The gymnast doesn’t remember how she wound up in the sport, except that her father, a weightlifting coach in Agartala, thought that it suited her best as a five-year-old. In many ways, her feat is a culmination of years spent by Tripura’s gymnasts chipping away at a sport that was brought to them by Haryanvi coach Dilip Singh, who married an Agartala girl and settled there. Coach Nandi was a product of that school of gymnastics, which flourished in the 1980s. “My state is small, but they are a big help in the sport,” she says.
Though he has dealt with brute brawn at work, her father Dulal insisted that his daughter take up the beautiful sport of artistic gymnastics, which has a long tradition in Tripura. “Having watched gymnastics from up close, he knew more than anyone else that it wasn’t just about dainty movements and pretty costumes. It needed strength and guts,” she says. The mental toughness came from her mother. “She taught me never to be scared of new things,” she says.
Like all gymnasts from Tripura, Karmakar started at the Netaji Subhas Regional Centre of SAI, Agartala, where her coach Nandi had begun training on his way to three national championships. Even when she was six, both father and coach insisted she build considerable strength, in what is a very de-glamourised approach to the sport. “More time is spent in stretches and strengthening exercises that no one will ever see in a stadium. But the strong base is important,” she says. A second-year BA student, Karmakar possesses a monastic focus on her sport. “I don’t have a life beyond gymnastics. I watch TV occasionally, nothing that is must-watch,” she says. But she’s a big fan of how Hrithik Roshan and Katrina Kaif dance. “Not everyone understands how tough dancing is. The biggest effort is in making it look effortless,” she says.
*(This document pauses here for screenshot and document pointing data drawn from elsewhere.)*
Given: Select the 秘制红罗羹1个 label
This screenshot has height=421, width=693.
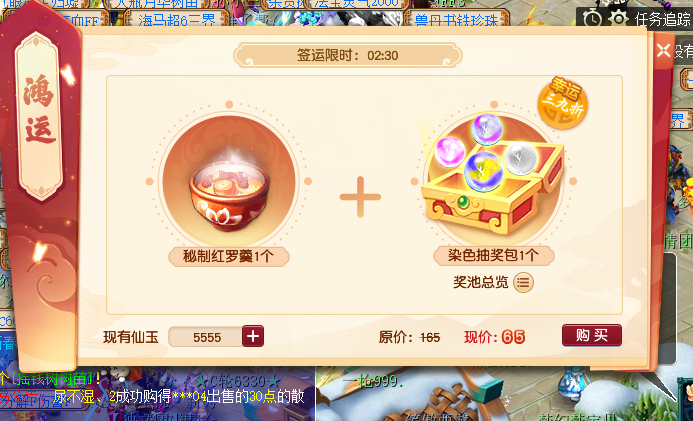Looking at the screenshot, I should (228, 256).
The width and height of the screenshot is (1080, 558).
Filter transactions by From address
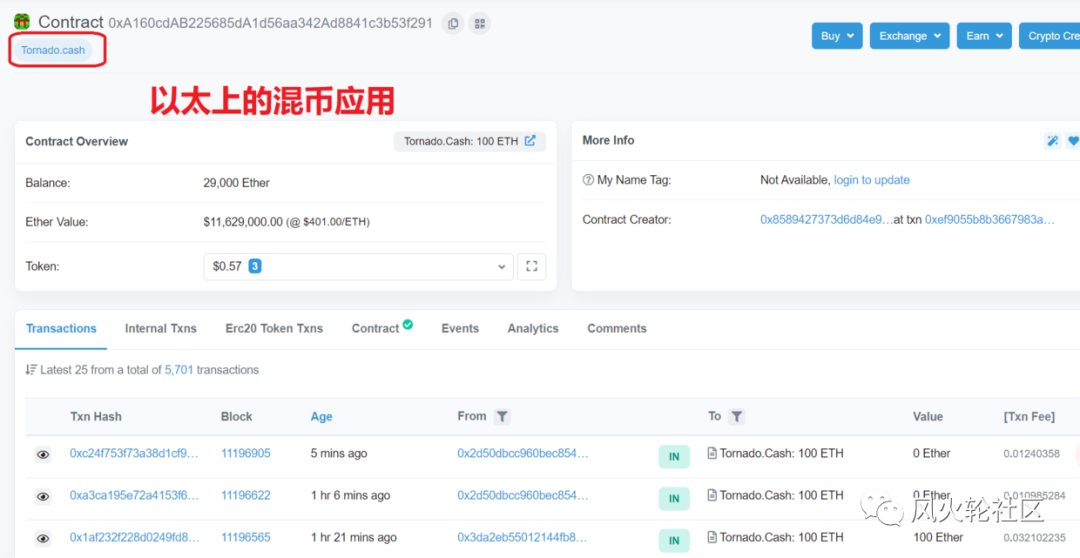502,416
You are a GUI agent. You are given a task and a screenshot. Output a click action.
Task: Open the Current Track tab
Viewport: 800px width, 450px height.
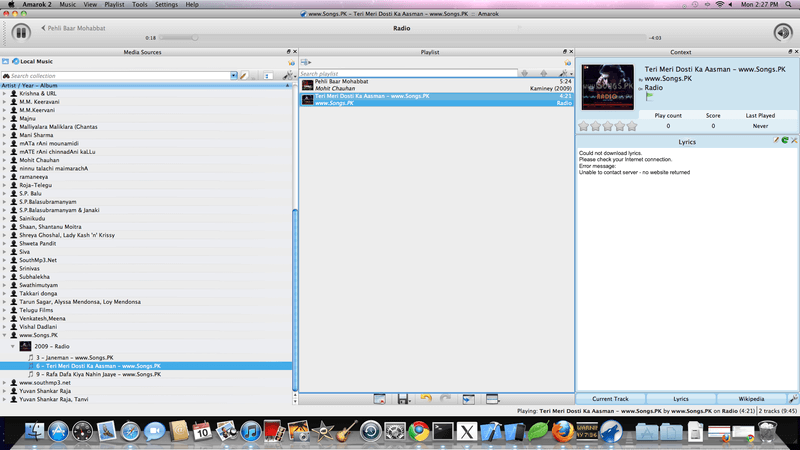pos(610,399)
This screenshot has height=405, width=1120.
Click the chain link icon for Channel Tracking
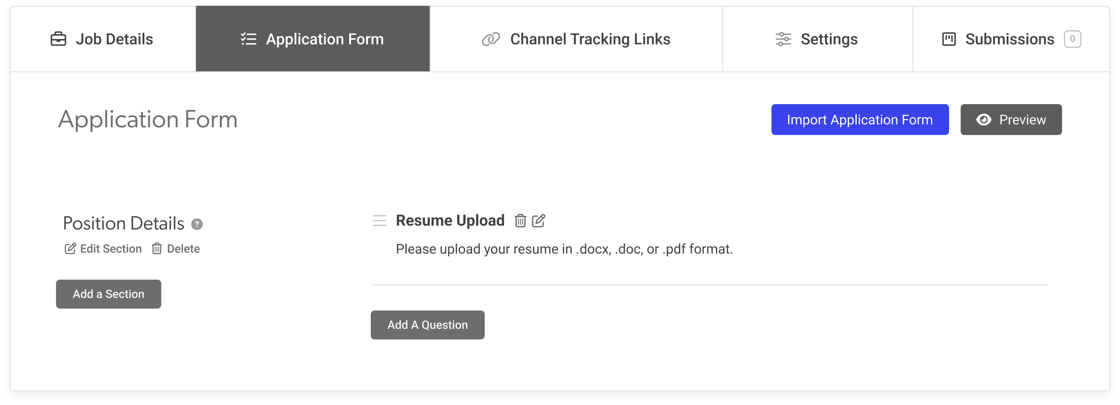tap(491, 39)
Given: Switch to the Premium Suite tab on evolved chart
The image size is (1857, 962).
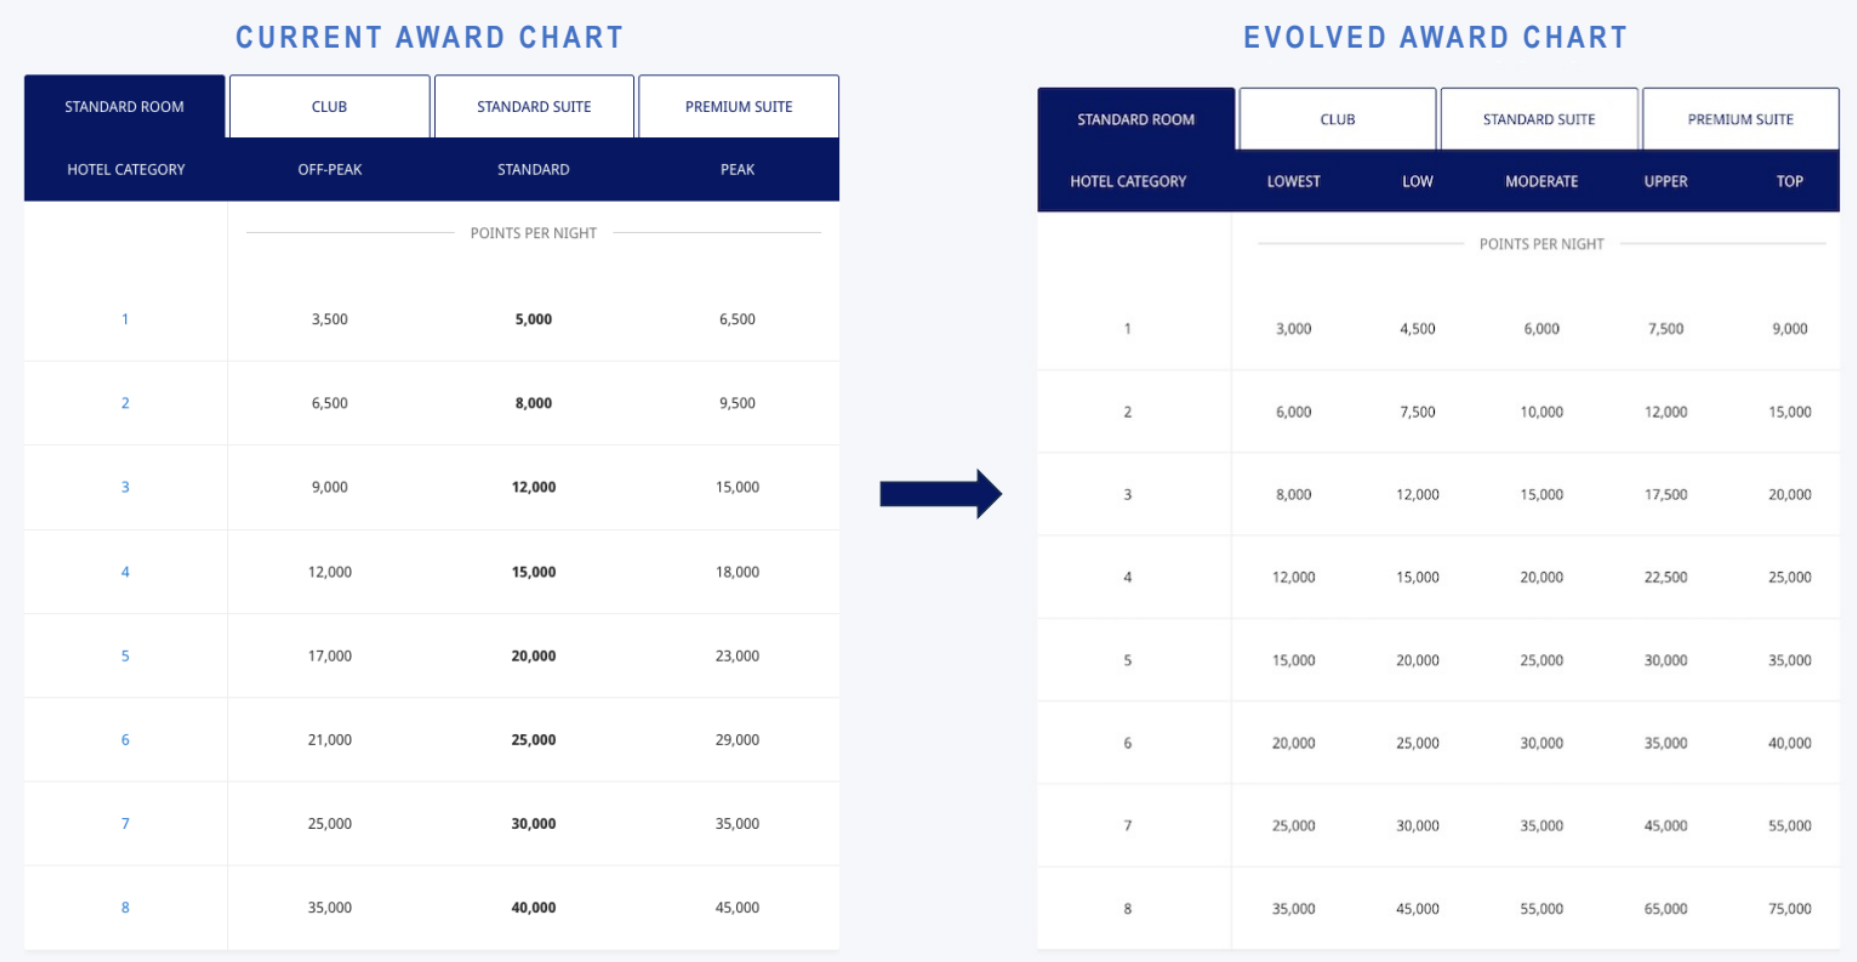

At a felicitation for the CWG athletes on August 8 in Delhi, the bronze truly sunk in for Dipa Karmakar, when acknowledged by India’s biggest sporting icon. “Sachin Tendulkar mentioned me in his speech,” she gushes. “He thought I was from Maharashtra. I told him, ‘No, I’m from Tripura’. He said it was an even bigger achievement and that he was proud of me. I went weak in my knees when I heard that.”
When it mattered, though, when Dipa Karmakar needed to make her landing, she ensured neither her knees nor her ankles wobbled as she fetched India its bravest and most beautiful bronze.